Though starkly opposed in their choice of materials, the quilt works of the Codex series and the marble Chimera sculptures both conceptualize and materialize  history and the original source material. The Codex and Chimera works create decipherable ‘objects for a future ethnography’ in which the provenance and relationship between each disparate part of the work can be studied to gain a more nuanced view of the highly complicated cultural cominglings from antiquity to our shared present and future. The Pink Portuguese marble sculpture Andromeda represents the Chimera in this exhibition, revealing Biggers’ engagement with the foundations of figurative sculpture. 

In these sculptures, ‘classical African and European sculpture come together in a mashup.’ African and European masks, objects, and bodies are amalgamated into a confrontational union of human and spirit forms, rendered into a homogenous marble whole.

From the Shimmer series, Stand uses a combination of different materials to focus on individual subjects; the two small handmade sculptures, which Biggers refers to as ‘power objects’, are inspired by specific people, but their identity is not made plain. The sculptures become avatars of the individuals projected in their amplified sequinned shadows.
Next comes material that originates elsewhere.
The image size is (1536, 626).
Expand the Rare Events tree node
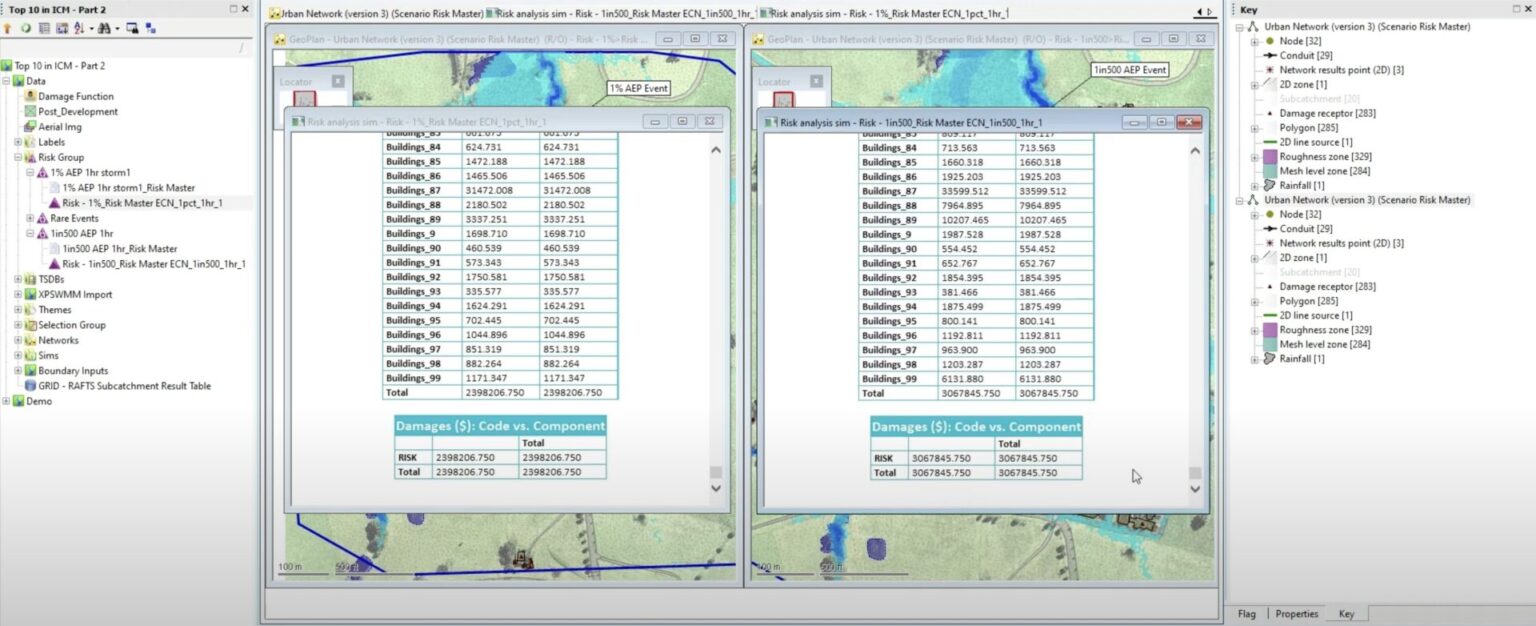tap(32, 218)
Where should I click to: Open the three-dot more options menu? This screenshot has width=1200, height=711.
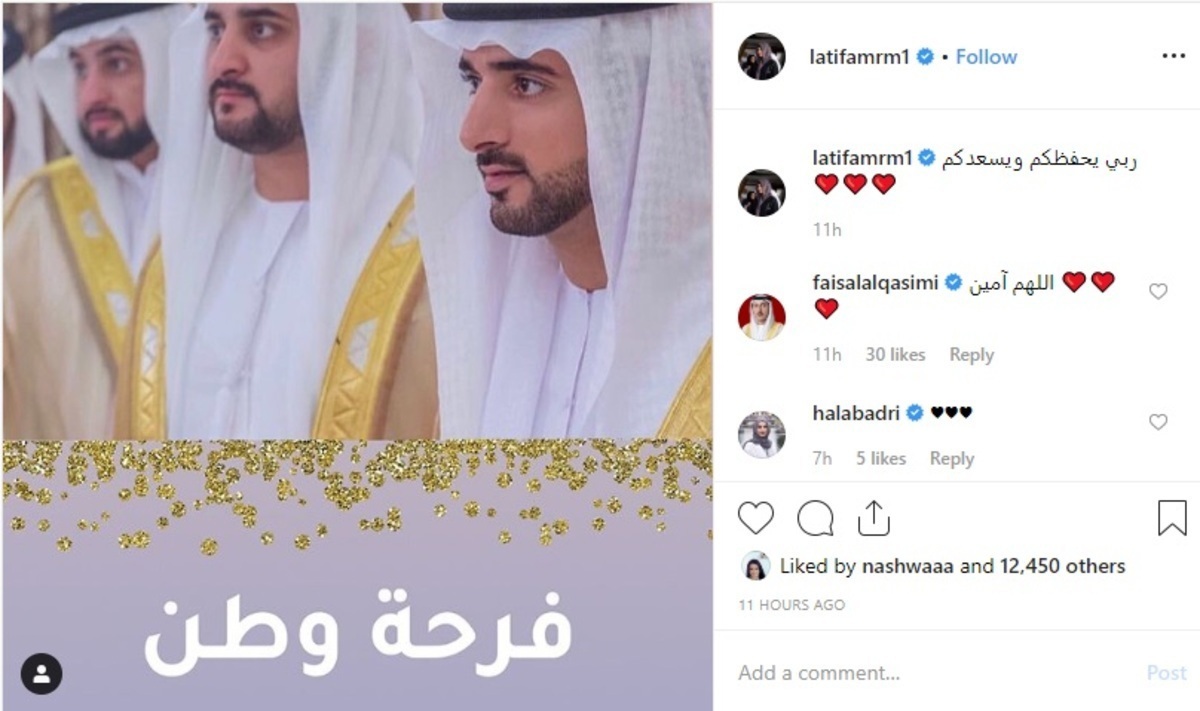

The shadow runs between the two components, cast directly from the base of the figure to the wall behind, solidifying the unbreakable connection between the powers housed within the figures that are personified within their shadows. As the viewers’ own shadow mingles with the sequinned shadows, the figures within the ‘power objects’ are established as physically present alongside the viewer while implying our precarious placement between the realms of the tangible and intangible.

Biggers’ BAM (for Keith) and BAM (for Ojore) Man of War seeks to memorialize and honor victims of police violence in the U.S., pointing toward recent trangressions and elevating the stories of specific individuals to combat historical amnesia. Biggers creates these works from wooden African statues from his personal collection that are dipped and veiled with wax and then ballistically ‘resculpted’ using various firearms. Biggers then casts the remnants into bronze, a historically notable and weighty medium. Each sculpture is named and dedicated after unarmed victims who have died at the hands of law enforcement thus memorializing, venerating and honoring them. Accompanying video pieces can be accessed via a QR code in the exhibition. The videos tether between the planes of destruction and creation, the phyiscal and the metaphysical, the sacred and the profane; dualities that are recurring themes in Biggers’ artistic ouvre.